29. Pour déterminer si l'entreprise a abusé de cette position, en refusant d'approvisionner la société Mouret en pièces détachées, il convient de considérer, en premier lieu, que l'entreprise Jaeger Lecoultre produit elle-même la quasi-totalité des pièces détachées utilisées dans la réparation de ses produits, que les restrictions qu'elle a imposées dans la vente des pièces de rechange sont la conséquence de la réorganisation de son service après-vente et que la société effectue désormais elle-même les réparations sur ses montres ou a recours à 7 distributeurs agréés (voir paragraphes 15 et 16). L'arrêt des livraisons de pièces détachées à la société Mouret, réparateur indépendant, est donc la conséquence logique de cette réorganisation, Jaeger Lecoultre ne sous-traitant plus de réparation à des réparateurs indépendants.

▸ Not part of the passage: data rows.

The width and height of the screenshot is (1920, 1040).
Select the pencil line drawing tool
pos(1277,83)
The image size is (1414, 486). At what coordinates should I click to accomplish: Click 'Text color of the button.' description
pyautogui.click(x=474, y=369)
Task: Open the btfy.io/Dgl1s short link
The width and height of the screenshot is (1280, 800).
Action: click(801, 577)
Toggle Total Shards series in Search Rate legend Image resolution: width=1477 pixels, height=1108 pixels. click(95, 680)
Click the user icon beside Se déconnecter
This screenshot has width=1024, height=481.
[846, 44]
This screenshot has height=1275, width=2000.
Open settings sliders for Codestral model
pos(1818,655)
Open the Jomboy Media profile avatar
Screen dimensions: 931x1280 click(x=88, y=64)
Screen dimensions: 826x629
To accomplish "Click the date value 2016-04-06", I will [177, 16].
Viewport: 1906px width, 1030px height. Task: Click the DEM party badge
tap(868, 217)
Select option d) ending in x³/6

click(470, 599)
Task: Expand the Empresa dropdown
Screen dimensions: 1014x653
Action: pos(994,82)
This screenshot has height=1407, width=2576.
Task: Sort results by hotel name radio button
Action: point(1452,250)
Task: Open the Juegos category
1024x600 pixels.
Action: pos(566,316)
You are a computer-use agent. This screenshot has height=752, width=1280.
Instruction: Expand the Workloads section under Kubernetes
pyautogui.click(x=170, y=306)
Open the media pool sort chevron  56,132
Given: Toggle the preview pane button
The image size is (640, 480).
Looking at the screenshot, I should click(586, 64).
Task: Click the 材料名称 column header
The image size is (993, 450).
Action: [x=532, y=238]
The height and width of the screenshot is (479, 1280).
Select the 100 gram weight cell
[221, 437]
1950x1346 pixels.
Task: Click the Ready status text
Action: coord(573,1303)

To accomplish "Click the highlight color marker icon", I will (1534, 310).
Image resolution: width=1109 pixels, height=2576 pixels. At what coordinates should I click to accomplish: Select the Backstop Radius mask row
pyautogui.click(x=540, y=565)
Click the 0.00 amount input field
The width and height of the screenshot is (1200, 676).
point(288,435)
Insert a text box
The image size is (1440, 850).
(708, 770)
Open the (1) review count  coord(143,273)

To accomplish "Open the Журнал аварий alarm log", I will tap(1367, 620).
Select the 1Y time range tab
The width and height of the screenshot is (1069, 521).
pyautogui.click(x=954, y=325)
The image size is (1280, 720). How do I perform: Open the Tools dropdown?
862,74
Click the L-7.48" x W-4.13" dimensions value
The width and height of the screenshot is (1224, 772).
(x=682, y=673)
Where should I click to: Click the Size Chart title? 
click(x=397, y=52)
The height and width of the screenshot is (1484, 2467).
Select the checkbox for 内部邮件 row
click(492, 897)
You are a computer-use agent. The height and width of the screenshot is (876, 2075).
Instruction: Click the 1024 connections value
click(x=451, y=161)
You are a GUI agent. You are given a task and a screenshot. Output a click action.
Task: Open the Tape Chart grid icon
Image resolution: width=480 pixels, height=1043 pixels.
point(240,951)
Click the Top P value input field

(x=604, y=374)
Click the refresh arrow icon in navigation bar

30. En deuxième lieu, l'entreprise Jaeger Lecoultre a réorganisé son service après-vente et limité la distribution de ses pièces détachées principalement en vue d'améliorer la qualité de ce service après-vente. Le responsable de la société Schwartzmann a ainsi indiqué : " les grandes marques ont dû récupérer leur activité réparation car un certain nombre de réparateurs n'avaient plus les qualifications requises pour effectuer des interventions techniques correspondant aux standards imposés par la manufacture" et "quand un produit était mal réparé l'image de marque de Jaeger Lecoultre en souffrait ".
31. En troisième lieu, la politique de limitation des ventes de pièces détachées et de centralisation dans ses propres ateliers de la quasi totalité des réparations et interventions à caractère technique mise en place par l'entreprise Jaeger Lecoultre ne visait pas à accroître ses profits au détriment des consommateurs mais à promouvoir l'image et la qualité de la marque. Ceci ressort notamment des comparaisons de prix figurant aux paragraphes 20 et 22. Il faut également noter que la productivité de l'atelier de la marque se situe entre 1,3 et 1,5 réparation par horloger et par jour contre 3 réparations pour un atelier indépendant, en raison des objectifs que s'est fixés l'entreprise : ne pas refuser de réparer ses produits, quel qu'en soit l'état, et faire en sorte qu'un produit réparé fonctionne comme un produit neuf après son passage à l'atelier. Le niveau de minutie et de précision des réparations assurées par Jaeger Lecoultre est donc supérieur à celui assuré par les ateliers de réparation indépendants, comme la société Mouret.
32. Dès lors, et nonobstant la circonstance que l'entreprise Mouret et d'autres ateliers d'horlogerie, qui avaient été agréés par Jaeger Lecoultre et le sont toujours par d'autres marques comparables par la technicité de leurs mouvements, aient les compétences techniques et l'outillage approprié pour effectuer des réparations de montres haut de gamme, il n'est pas établi que l'entreprise Jaeger Lecoultre ait abusé de sa position dominante sur le marché de ses pièces détachées en refusant d'approvisionner cette société en pièces détachées. L'entreprise Mouret n'a fait l'objet d'aucune pratique discriminatoire mais a subi les conséquences d'une réorganisation du service après-vente motivée par l'amélioration de la qualité des réparations.
33. Il résulte de ce qui précède qu'il y a lieu de faire application des dispositions précitées de l'article L. 464-6 du Code de commerce.
Décision
Article unique : Il n'y a pas lieu de poursuivre la procédure.